La frase “No tengan miedo” proviene del Evangelio y es repetida por Jesús en diferentes pasajes. San Juan Pablo II, quien visitó a Venezuela en dos ocasiones, nos la dejó sembrada en el corazón y en la mente. Invitaba a los cristianos a vivir audazmente su fe como un acto total de confianza en Dios, para enfrentar los desafíos del mundo. El miedo paraliza porque viene de la incertidumbre y del veneno del mal. Somos superiores a los peligros temporales.
El amanecer disipa la noche y nos permite ver la escasa claridad del plan en ejecución en cuanto al desmontaje de la satrapía que aún permanece en el poder.
Tenemos 27 años padeciendo esta ignominia. Sabemos mucho de sus violaciones sistemáticas de los derechos humanos y de actuaciones ilícitas que desembocaron en los mayores latrocinios de la historia. Somos también testigos de que ha sido descabezada y de que lo que viene es el desmoronamiento del narcorégimen. Sin embargo, hay que hacer las cosas bien y en breve tiempo.

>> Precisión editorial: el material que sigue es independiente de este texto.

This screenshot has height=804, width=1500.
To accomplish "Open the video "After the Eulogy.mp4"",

El ejercicio de la verdad es un antídoto contra el miedo. Volver a los principios, a la raíz: eso es ser radical. Buscar la grandeza, ejercitando los valores de la libertad, nos conducirá a edificar una república con bases sólidas. El coraje que emana de la seguridad, la confianza y la libertad interior arraiga la vida en la verdad. Somos capaces de dirigir el destino nacional.
La ley de los números indica que somos más y que, además, contamos con el apoyo de la primera potencia.

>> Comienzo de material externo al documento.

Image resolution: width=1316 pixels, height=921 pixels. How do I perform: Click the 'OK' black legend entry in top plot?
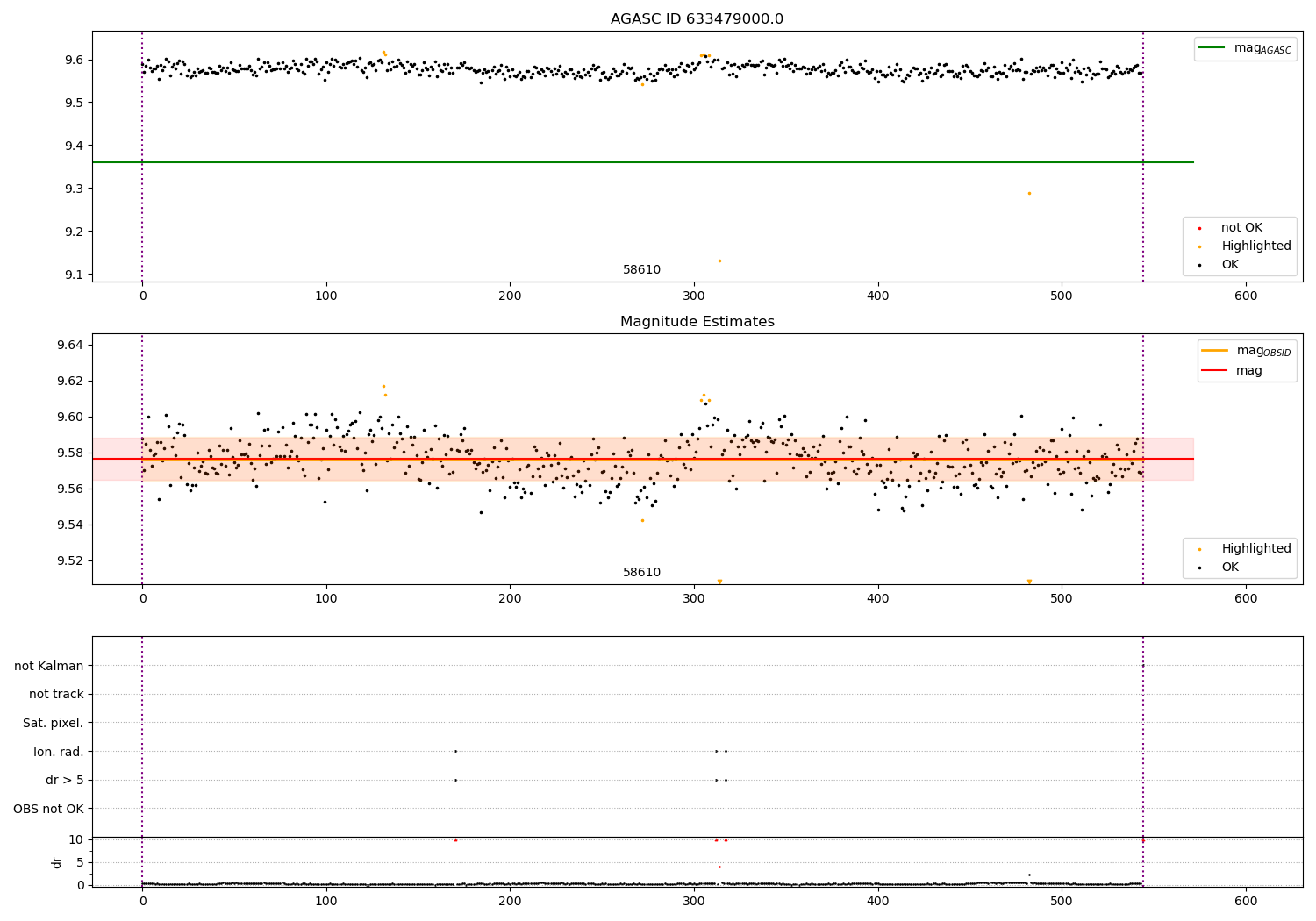1218,265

El miedo está en el lugar equivocado. La arquitecta del terror a cargo del país sigue instrucciones con lentitud. Hay demoras evidentes en la liberación de los presos políticos y todos salen con una mordaza en los labios.
Hay un límite claro: la fecha cercana a las elecciones de medio término en noviembre. Si algo hemos aprendido en 27 años es que la única cosa que saben hacer los inveterados criminales que destruyeron Venezuela es ganar tiempo. Sí, ganar tiempo. Y esto solo los favorece a ellos para recomponerse, aún estando derrotados. Los poderes siguen en manos de la mafia descabezada.

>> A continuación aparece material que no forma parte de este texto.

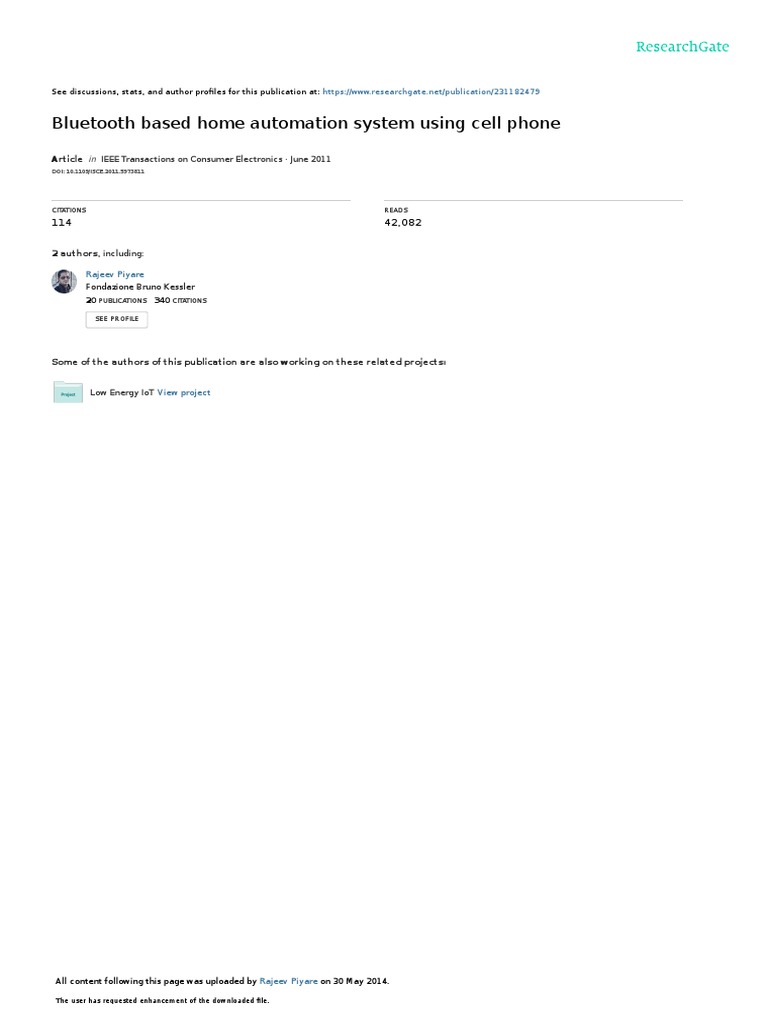Click the 20 PUBLICATIONS stat
Viewport: 768px width, 1024px height.
click(x=116, y=300)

La verdad sugiere un norte: acatar lo expresado claramente por la soberanía popular y dar los pasos necesarios, con prontitud, para concretar la restauración de la democracia mediante la reinstitucionalización de los poderes.
El recordado estadista Gonzalo Barrios tenía ideas muy claras, como esta: “La democracia no se impone con discursos encendidos, sino con instituciones firmes y acuerdos duraderos”.
¡Libertad para los presos políticos!